Título: Em jogo o sonho europeu
Autor:
Fonte: O Estado de São Paulo, 16/11/2011, Notas e informações, p. A3

A União Europeia, a mais ambiciosa experiência de integração regional dos últimos cem anos, enfrenta muito mais que um enorme desafio econômico e financeiro criado pela crise das dívidas soberanas. O risco maior é político: mutilação, perda de peso no cenário internacional e paralisação de um processo - único e auspicioso - de criação de um amplo espaço multinacional de cidadania e de unificação de direitos. Até agora, a Comissão Europeia, os governos da Alemanha e da França e o Fundo Monetário Internacional (FMI) trabalharam para socorrer os países mais atolados na dívida pública, para evitar o contágio de outras economias, para impedir um desastre no mercado financeiro e para salvar o próprio euro. Desde 2008 a crise derrubou sete governos. O último foi o da Itália, a terceira maior potência econômica da união monetária. Na melhor hipótese, as mudanças darão certo, a zona do euro manterá sua integridade e a Europa retornará, embora lentamente, ao caminho da prosperidade e do sucesso. A tarefa dos novos tecnocratas grego e italiano - especialmente de Mario Monti, novo primeiro-ministro da Itália - ultrapassa suas agendas nacionais. O resultado de seu trabalho terá repercussões em todo o bloco. Mas alguns governos podem ser tentados - e alguns já estão sendo, segundo informações extraoficiais - a não esperar mais e a repensar sem demora o projeto comunitário.

Autoridades da Alemanha e da França, as duas maiores economias da zona do euro, já teriam começado a discutir uma reforma da união monetária e da própria União Europeia. A mudança poderia resultar na exclusão de alguns sócios ou, no mínimo, na oficialização de categorias diferentes de países. A distinção centro-periferia passaria a ter um sentido institucional. Por enquanto, é só uma figura de linguagem politicamente incorreta.

Embora não haja informação oficial sobre as conversas entre alemães e franceses, o presidente da Comissão Europeia, José Manuel Durão Barroso, decidiu defender num discurso o fortalecimento do bloco a partir de sua atual constituição. "Uma União Europeia dividida não funcionará", disse Barroso. Segundo ele, uma união com diferentes partes comprometidas com objetivos contraditórios e constituída por um núcleo e uma periferia desconectados seria insustentável e não poderia operar a longo prazo. "Na era da globalização", continuou, "a unificação da Europa é mais essencial do que nunca para preservar nosso modo de vida e nossos valores e para promover a prosperidade de nossos cidadãos."

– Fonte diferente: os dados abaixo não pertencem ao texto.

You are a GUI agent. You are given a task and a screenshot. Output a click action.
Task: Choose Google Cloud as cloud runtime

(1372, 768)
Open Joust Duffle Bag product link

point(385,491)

Em sua peroração, o presidente da Comissão Europeia recorreu a um discurso repetido muitas vezes nos momentos mais críticos do Mercosul. "A solução para o Mercosul é mais Mercosul", repetiram em várias ocasiões autoridades do Brasil e da Argentina. Mas os defeitos do bloco sul-americano são mais elementares que os do europeu. O Mercosul é uma união aduaneira, mas nem chega a funcionar direito como zona de livre comércio. Deveria ser fácil corrigir essa deficiência, se os governos da região levassem a sério os objetivos econômicos do bloco.

A integração econômica europeia foi muito mais lenta e é muito mais sólida que a de qualquer outro bloco. Em nenhuma outra área a mobilidade de capitais e de mão de obra produziu efeitos tão notáveis. Além disso, houve avanços importantes na adoção de princípios políticos e jurídicos comuns e no rumo da constituição de uma cidadania comunitária. A memória da guerra foi certamente um estímulo poderosíssimo para tantas conquistas.

Mas a integração falhou num ponto fundamental - e isso teve consequências muito perigosas para a união monetária. Faltou uma efetiva articulação das políticas fiscais, um sistema disciplinar aplicável obrigatoriamente a cada país. O projeto de um controle fiscal centralizado foi esboçado há mais de um ano, mas não executado. Cada país cedeu um pouco de sua autonomia para adotar o euro. Deveria ceder também um pouco da independência orçamentária, numa iniciativa politicamente mais complicada. Por isso não basta controlar a crise das dívidas. Aprofundar a integração envolve em primeiro lugar uma disciplina fiscal comum, na direção, talvez, da formação de um Tesouro comum.